In Dreamtime, meaning is entirely relative to you. This is why external sources cannot interpret your dreams for you. The contents are stand-ins for the things of your waking life that your conscious mind is not willing or available to acknowledge. Why? Because we all have blind spots. We also have the curiosity to enlighten those darkened areas.

It is the therapist's role to listen and to ask questions that might help the Dreamer recognise the meaning of dream symbols. It has been my experience that all the symbols, characters and objects are reflections of different stances of the Dreamer. The Dreamer immediately opens up the dream by becoming each of the different objects in the dream, especially other characters; human, animal or otherwise. This means you become the attacker and the attacked. The kind and the cruel. The things you are normally uncomfortable with about yourself and turn a blind eye to.

Using the Landscape


In Dream Interpretation, the first question I hold in mind is what conscious blind spot is ready to be revealed. How does waking awareness link to the dream state? Which aspects have web fibres criss-crossing and weaving between them and to what? I find that Dreams always have a degree, however small, of pieces of already-Conscious information. The dream is an invention and co-creation of the Unconscious and Conscious realms to allow the disconnection to merge and complete the picture.
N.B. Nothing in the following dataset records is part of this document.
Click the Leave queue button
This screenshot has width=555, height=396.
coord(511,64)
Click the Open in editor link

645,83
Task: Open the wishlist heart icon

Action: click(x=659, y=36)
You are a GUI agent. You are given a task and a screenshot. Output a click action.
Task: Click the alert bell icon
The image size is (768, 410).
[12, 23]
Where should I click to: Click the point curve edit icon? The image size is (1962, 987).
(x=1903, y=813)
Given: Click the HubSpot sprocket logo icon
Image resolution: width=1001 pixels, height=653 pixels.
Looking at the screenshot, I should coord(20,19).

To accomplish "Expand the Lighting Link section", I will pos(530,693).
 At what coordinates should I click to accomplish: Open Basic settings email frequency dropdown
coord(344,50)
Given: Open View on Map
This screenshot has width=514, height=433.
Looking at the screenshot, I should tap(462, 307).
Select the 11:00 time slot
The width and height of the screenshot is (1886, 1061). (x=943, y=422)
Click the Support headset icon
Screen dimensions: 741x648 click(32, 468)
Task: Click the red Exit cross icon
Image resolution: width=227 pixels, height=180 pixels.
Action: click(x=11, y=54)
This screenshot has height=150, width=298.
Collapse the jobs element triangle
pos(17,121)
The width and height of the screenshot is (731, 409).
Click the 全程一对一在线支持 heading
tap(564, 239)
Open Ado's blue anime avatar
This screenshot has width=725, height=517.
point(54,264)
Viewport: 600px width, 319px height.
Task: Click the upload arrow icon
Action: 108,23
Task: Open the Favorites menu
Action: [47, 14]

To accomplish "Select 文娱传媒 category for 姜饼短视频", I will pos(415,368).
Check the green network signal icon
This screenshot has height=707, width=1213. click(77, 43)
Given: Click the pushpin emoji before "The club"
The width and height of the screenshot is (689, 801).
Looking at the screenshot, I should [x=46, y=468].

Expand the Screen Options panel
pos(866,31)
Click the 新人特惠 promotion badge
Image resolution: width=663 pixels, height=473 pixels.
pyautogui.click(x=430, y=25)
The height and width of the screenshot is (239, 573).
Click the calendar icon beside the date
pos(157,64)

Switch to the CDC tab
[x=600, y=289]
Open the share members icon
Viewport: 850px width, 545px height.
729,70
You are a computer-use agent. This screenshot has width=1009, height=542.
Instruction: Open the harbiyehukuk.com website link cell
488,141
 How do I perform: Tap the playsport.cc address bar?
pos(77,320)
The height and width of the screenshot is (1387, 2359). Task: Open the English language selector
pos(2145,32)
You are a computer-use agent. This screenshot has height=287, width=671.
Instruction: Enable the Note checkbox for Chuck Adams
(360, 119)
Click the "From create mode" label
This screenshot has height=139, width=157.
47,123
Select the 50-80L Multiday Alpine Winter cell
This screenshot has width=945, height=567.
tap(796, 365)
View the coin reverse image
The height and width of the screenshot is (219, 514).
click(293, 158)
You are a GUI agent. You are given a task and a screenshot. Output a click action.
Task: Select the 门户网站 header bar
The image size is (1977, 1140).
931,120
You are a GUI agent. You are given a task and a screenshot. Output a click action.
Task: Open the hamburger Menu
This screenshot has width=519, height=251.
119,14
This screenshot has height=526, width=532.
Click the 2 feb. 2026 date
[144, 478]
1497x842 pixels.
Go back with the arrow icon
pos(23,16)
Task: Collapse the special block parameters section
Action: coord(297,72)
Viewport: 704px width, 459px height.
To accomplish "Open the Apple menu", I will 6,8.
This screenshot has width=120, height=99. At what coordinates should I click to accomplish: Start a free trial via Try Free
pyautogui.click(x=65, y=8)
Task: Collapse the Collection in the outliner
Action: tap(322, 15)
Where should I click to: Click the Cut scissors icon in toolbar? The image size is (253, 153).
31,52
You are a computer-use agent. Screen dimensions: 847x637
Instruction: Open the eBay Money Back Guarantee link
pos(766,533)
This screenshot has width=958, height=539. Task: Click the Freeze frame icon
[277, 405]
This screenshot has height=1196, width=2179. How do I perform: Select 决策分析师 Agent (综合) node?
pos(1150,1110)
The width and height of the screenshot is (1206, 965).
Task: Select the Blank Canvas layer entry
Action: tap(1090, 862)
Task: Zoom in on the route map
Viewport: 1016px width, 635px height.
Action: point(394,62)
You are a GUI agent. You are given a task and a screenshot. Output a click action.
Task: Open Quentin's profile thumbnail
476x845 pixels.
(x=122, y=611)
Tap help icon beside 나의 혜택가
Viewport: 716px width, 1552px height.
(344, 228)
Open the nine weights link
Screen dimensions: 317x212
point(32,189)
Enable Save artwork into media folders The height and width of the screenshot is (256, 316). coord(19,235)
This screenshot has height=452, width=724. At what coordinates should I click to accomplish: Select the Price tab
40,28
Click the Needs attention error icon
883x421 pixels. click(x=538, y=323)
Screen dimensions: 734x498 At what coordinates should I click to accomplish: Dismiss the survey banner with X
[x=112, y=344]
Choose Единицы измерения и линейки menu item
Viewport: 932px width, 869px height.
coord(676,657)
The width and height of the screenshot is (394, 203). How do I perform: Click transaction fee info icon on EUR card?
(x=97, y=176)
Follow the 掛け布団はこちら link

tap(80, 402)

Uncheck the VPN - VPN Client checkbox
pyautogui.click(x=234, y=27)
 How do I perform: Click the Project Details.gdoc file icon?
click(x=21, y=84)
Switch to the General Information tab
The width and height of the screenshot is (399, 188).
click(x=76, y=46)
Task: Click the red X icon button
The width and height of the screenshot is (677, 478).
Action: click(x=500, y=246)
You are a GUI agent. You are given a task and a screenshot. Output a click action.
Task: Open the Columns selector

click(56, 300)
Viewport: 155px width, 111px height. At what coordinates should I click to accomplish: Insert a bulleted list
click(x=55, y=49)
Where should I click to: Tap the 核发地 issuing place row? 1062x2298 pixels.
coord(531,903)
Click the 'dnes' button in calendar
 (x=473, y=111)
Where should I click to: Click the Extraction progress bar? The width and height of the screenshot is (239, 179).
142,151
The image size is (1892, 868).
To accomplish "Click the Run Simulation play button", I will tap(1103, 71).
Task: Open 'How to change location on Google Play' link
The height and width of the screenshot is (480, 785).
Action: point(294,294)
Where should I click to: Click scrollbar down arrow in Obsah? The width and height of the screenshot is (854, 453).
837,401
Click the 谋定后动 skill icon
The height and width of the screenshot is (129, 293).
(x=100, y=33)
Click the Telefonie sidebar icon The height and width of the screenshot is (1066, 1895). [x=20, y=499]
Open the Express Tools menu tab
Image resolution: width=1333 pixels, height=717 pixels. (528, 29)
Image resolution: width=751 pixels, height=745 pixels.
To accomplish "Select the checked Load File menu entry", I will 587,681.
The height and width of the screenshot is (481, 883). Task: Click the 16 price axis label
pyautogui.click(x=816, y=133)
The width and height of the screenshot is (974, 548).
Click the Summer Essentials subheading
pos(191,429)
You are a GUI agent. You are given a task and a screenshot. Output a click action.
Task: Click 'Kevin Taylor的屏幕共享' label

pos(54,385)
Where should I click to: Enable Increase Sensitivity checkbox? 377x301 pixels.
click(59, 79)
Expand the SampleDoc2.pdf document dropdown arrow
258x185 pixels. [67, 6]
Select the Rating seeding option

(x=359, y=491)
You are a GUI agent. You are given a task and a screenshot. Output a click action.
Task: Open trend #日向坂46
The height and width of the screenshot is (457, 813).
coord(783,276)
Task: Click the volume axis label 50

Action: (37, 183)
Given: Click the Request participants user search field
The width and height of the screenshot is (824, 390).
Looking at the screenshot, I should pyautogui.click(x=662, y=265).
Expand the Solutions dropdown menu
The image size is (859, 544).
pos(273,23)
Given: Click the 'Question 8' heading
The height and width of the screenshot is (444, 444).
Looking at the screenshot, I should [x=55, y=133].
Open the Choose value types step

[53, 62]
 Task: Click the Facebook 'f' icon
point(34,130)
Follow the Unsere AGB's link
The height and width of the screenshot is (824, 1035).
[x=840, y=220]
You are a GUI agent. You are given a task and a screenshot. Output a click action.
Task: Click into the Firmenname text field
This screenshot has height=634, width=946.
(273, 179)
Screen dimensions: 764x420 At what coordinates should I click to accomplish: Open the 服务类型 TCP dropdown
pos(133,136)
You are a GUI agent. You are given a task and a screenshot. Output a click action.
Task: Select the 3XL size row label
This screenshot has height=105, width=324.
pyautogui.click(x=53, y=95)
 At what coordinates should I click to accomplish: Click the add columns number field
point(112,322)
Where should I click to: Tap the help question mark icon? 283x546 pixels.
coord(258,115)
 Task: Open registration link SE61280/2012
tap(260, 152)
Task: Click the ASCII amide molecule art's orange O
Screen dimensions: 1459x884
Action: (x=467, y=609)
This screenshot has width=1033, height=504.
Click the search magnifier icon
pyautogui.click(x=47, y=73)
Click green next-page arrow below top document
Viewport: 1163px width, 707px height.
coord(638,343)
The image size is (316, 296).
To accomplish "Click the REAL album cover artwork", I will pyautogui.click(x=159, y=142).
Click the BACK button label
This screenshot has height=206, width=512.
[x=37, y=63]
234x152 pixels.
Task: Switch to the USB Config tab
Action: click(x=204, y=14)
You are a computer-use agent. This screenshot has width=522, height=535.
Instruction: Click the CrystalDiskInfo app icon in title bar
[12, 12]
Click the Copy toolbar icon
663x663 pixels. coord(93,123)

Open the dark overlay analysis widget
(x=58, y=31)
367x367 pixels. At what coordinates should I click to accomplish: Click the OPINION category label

I went through a period of having dreams with recurring bleak, urban settings of disused warehouses, empty, crumbling multi-story car parks and decayed blocks of flats. With good therapeutic dialogue, I was able to experience the meaning these backdrops held for me. It was the lack of adequate parental availability. My emotional sense of 'home' was poorly furnished. I had knowledge of this, but not enough emotional intelligence. My unconscious was telling me that there was more to unearth. The Unconscious Me (UM) still needed Conscious Me (CM) to listen to and take care of me. I needed to take up those reins myself and stop waiting for someone 'other' to do that. Once I took the interpretation of this Dream Series seriously, my life radically improved and the desolate urban landscapes faded away.